Karabas Barabas releases Buratino after he learns that Papa Carlo's home contains a secret door for which Karabas has been searching. A Golden Key that Karabas once possessed, but later lost, opens this secret door. Karabas releases Buratino and even gives him five gold coins, asking only that Buratino watch after his father's home and make sure they do not move.

The story proceeds to tell of Buratino and his friends' hunt for the Golden Key and their struggle against the evil Karabas, his loyal friend Duremar, and a couple of crooks: Alice the Fox and Basilio the Cat (based on The Fox and the Cat), who are after Buratino's coins. After that, the events proceed similarly (although not identically) to Collodi's Pinocchio until the scene where the coins are stolen, after which the plots diverge completely.

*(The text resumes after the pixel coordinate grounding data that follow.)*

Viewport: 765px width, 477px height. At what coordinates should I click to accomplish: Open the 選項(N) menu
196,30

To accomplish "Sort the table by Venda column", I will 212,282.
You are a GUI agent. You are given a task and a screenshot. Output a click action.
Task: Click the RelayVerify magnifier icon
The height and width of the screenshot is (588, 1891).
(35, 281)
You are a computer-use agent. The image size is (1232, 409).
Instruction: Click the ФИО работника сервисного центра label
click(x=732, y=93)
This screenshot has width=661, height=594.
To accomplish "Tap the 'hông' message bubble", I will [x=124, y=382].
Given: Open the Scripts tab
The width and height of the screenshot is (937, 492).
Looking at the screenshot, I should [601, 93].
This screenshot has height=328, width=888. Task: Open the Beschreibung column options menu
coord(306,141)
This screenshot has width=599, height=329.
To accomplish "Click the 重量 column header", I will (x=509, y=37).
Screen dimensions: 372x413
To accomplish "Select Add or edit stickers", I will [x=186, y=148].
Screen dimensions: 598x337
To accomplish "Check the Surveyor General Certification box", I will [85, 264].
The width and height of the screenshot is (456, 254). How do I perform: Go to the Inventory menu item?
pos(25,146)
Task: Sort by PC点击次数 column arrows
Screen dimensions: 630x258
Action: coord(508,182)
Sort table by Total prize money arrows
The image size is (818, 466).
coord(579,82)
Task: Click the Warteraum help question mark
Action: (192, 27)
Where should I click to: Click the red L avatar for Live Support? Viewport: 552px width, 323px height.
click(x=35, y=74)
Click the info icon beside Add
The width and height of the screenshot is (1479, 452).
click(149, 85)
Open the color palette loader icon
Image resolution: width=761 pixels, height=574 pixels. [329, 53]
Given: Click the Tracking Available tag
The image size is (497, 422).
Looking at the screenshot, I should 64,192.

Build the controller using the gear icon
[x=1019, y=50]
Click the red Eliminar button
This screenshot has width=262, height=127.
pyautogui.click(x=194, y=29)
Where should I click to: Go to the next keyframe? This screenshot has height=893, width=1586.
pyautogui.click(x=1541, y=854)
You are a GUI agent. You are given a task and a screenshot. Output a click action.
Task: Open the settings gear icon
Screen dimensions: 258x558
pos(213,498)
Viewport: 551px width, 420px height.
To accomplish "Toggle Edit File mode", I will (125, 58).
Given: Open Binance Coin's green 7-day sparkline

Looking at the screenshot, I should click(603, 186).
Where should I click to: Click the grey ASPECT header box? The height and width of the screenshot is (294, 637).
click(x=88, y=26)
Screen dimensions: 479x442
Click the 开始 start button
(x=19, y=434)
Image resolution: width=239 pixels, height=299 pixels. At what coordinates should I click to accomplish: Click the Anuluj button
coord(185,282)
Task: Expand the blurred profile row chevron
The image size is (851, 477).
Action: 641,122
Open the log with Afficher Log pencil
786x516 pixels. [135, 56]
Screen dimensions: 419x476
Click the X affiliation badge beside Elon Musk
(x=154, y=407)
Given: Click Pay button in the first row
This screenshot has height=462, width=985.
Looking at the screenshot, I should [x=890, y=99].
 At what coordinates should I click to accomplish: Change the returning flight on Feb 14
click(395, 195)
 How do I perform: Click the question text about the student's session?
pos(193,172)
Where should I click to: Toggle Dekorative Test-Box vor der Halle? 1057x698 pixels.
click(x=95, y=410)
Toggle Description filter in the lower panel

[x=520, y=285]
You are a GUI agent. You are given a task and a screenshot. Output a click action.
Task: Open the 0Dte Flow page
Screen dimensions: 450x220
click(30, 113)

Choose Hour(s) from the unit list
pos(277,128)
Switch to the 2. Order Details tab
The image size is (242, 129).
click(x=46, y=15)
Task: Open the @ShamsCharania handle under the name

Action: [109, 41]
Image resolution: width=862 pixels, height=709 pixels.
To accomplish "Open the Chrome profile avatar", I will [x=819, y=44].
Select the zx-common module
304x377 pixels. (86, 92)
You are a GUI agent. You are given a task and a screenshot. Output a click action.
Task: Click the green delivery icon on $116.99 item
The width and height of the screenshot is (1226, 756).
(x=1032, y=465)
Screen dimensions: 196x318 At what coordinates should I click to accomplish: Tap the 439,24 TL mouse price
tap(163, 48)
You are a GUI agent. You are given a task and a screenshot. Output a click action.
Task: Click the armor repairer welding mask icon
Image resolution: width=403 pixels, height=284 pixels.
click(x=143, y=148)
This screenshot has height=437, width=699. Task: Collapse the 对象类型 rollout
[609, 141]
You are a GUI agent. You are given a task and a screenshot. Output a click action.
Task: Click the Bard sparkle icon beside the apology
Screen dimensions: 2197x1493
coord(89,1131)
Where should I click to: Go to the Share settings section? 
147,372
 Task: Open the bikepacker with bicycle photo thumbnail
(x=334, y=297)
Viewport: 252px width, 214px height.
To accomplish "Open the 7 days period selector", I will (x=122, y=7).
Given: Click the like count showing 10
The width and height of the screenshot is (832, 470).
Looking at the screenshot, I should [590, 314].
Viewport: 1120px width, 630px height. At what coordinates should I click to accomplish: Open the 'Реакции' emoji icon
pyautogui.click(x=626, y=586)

==Deviations from Collodi's story==

- The Fairy with Turquoise Hair is in Tolstoy's version another puppet from Karabas's theatre, named Malvina. She retains the blue colour of her hair, her poodle servant (called Artemon by Tolstoy) and her function of saving Buratino from the Fox and the Cat who hanged him on a tree. To explain her presence in the forest, it is stated that she had escaped from the theatre earlier. She is represented as somewhat overprotective and less likable than Collodi's Fairy, yet she finally befriends Buratino.
- The character of Pierrot is introduced. He is in love with Malvina. Pierrot is represented as an archetypal poet (his poems are actually cited).
- Tolstoy omits most details which in the 20th century would be considered too gruesome or too moralistic, such as: Pinocchio having burned his feet; black rabbits pretending to be about to bury him; the whole Land of Toys subplot; the terrible dogfish swallowing Pinocchio and his father, etc.
- Unlike Pinocchio in the original story, Buratino never becomes a real human. Quite the contrary, he is rewarded for not following the rules of what is assumed to be right behaviour (although he attempts to kill the Cricket and sells the book Papa Carlo sold his jacket for to see the puppet show, Buratino is more heroic) and being nonconformist. In the finale, we see him playing in a new puppet theater of Carlo's.
- Buratino's nose does not grow when he lies.

==In popular culture==
The name Buratino has been and continues to be used as branding for a variety of products and stores marketed to children in Russia and the post-Soviet states — most notable of these are the Buratino brand soft drink, which has a caramel taste, and "Golden Key" (Zolotoy klyuchik) toffee.

Buratino is also the nickname of the TOS-1 multiple launch rocket system, due to the big "nose" of the launcher.

A location in the story, The Field of Wonders (in the Land of Fools) (Поле чудес (в Стране Дураков)), is the title of the Russian adaptation of the Wheel of Fortune game show.